Path planning is a key task in mobile robots, and the application of Deep Q Network (DQN) algorithm for mobile robot path planning has become a hotspot and challenge in current research. In order to solve the obstacle avoidance limitations faced by the DQN algorithm in indoor robot path planning, this paper proposes a solution based on an improved DQN algorithm. In view of the low learning efficiency of the DQN algorithm, the Duel DQN structure is introduced to enhance the performance and combined with a Prioritized Experience Replay (PER) mechanism to ensure the stability of the robot during the learning process.

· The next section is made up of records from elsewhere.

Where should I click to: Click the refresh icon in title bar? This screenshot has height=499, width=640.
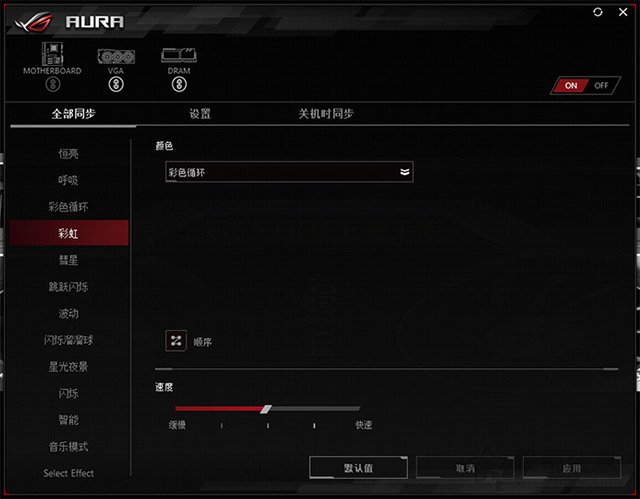[598, 11]
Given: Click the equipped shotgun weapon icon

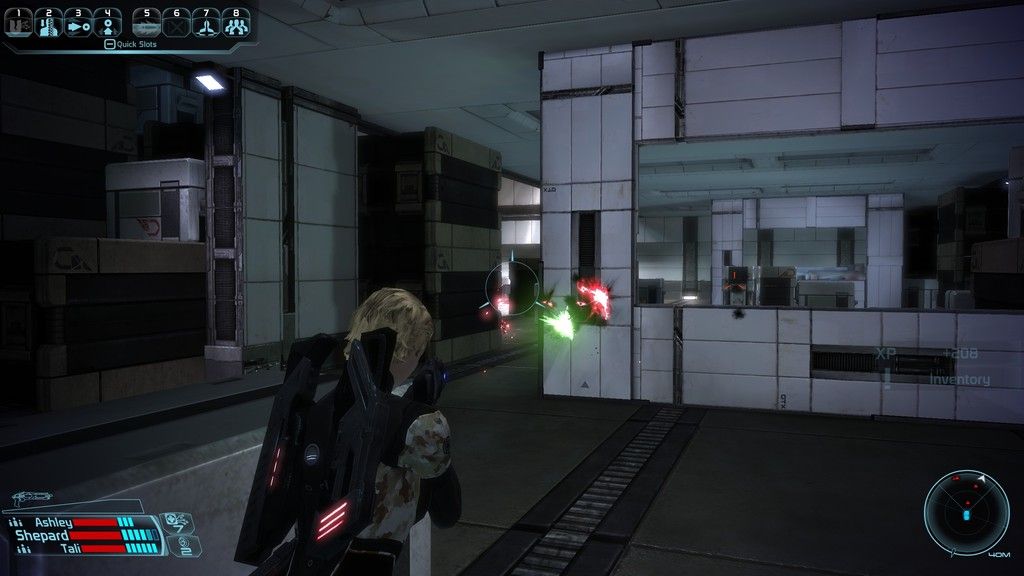Looking at the screenshot, I should point(33,497).
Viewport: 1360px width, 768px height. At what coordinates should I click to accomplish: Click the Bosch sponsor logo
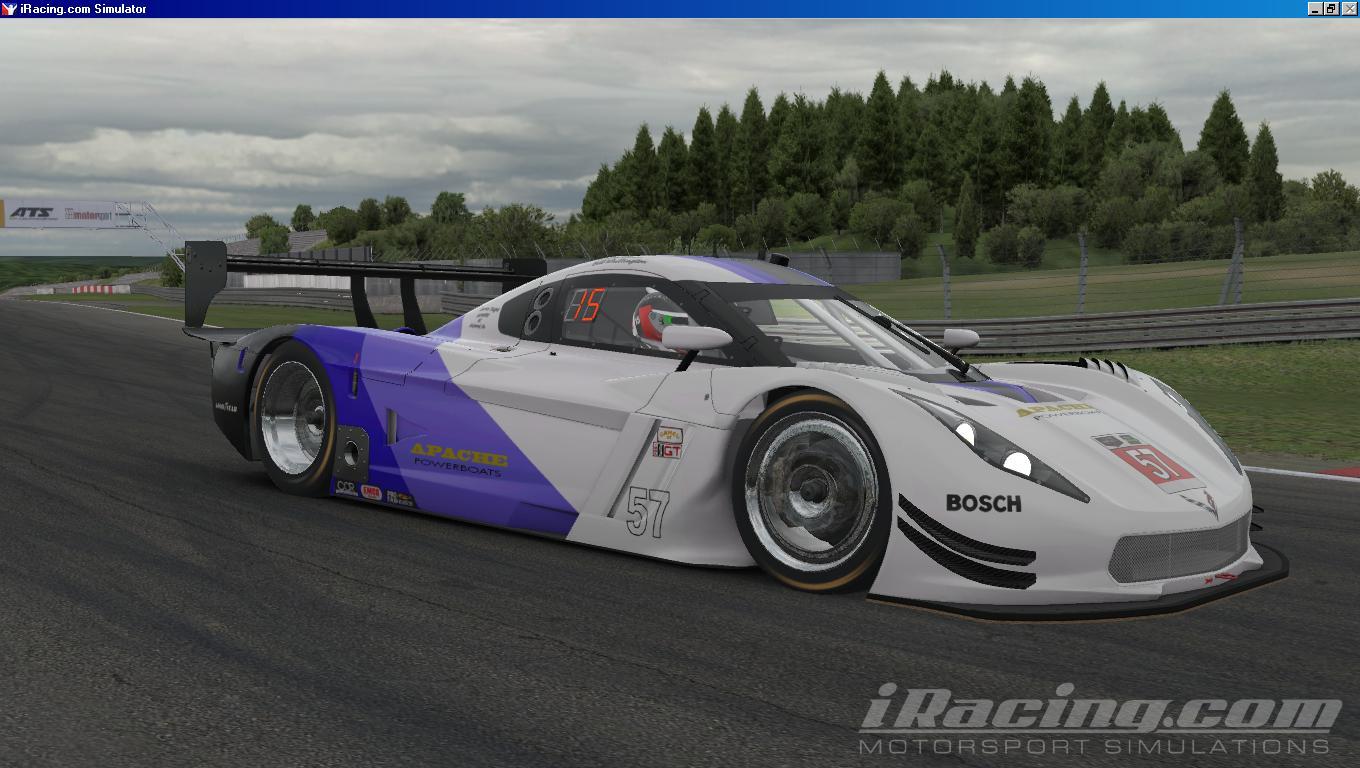[981, 501]
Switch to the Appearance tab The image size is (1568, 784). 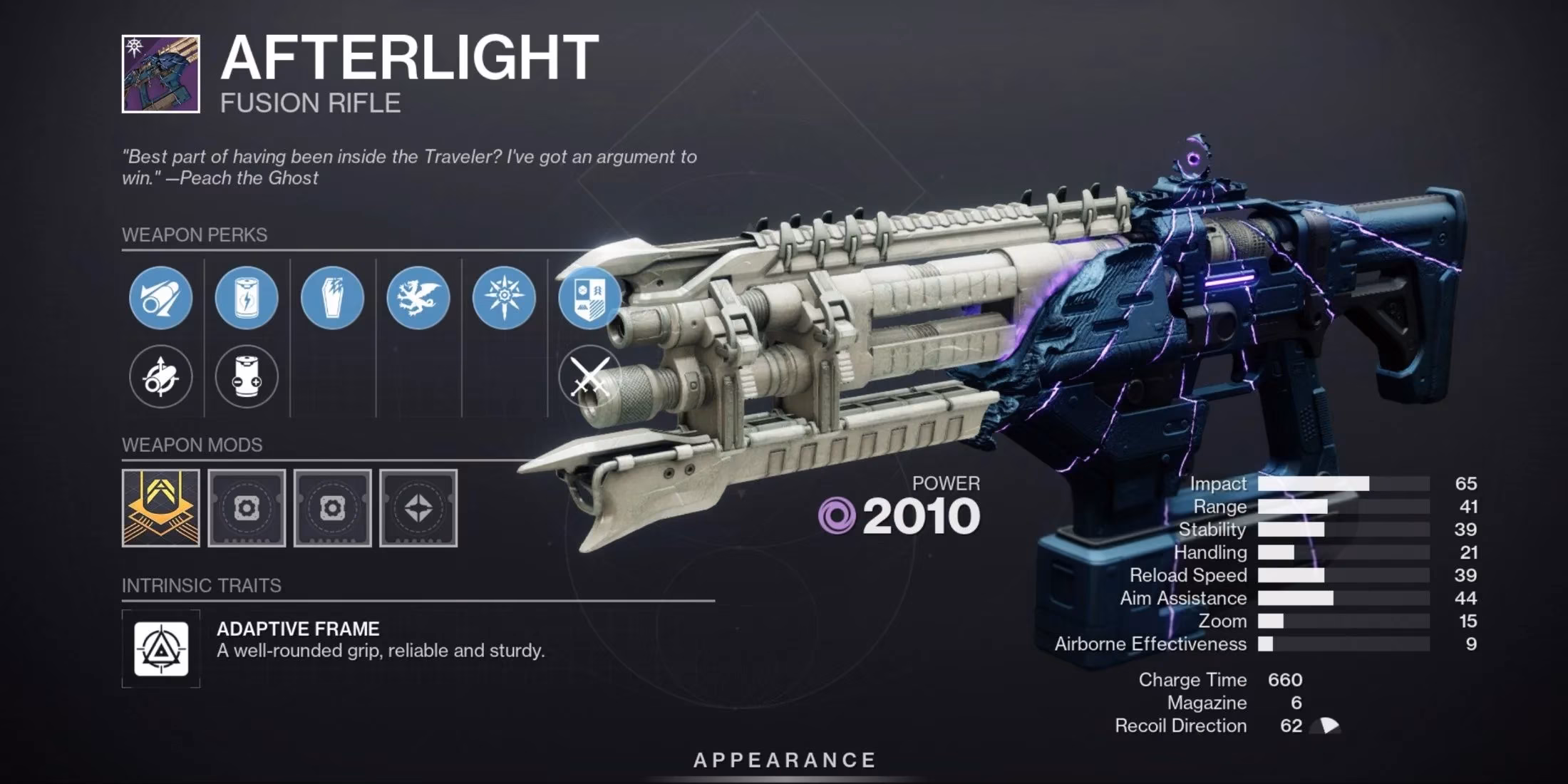[784, 759]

In addition, the idea of Munchausen Deep Q Network (M-DQN) is incorporated to guide the robot to learn the optimal policy more effectively. Based on the above improvements, the PER-D2MQN algorithm is proposed in this paper. In order to validate the effectiveness of the proposed algorithm, we conducted multidimensional simulation comparison experiments of the PER-D2MQN algorithm with DQN, Duel DQN, and the existing methodology PMR-DQN in the Gazebo simulation environment and examined the cumulative and average rewards for reaching the goal point, the number of convergent execution steps, and the time consumed by the robot in reaching the goal point. The simulation results show that the PER-D2MQN algorithm obtains the highest reward in both static and complex environments, exhibits the best convergence, and finds the goal point with the lowest average number of steps and the shortest elapsed time.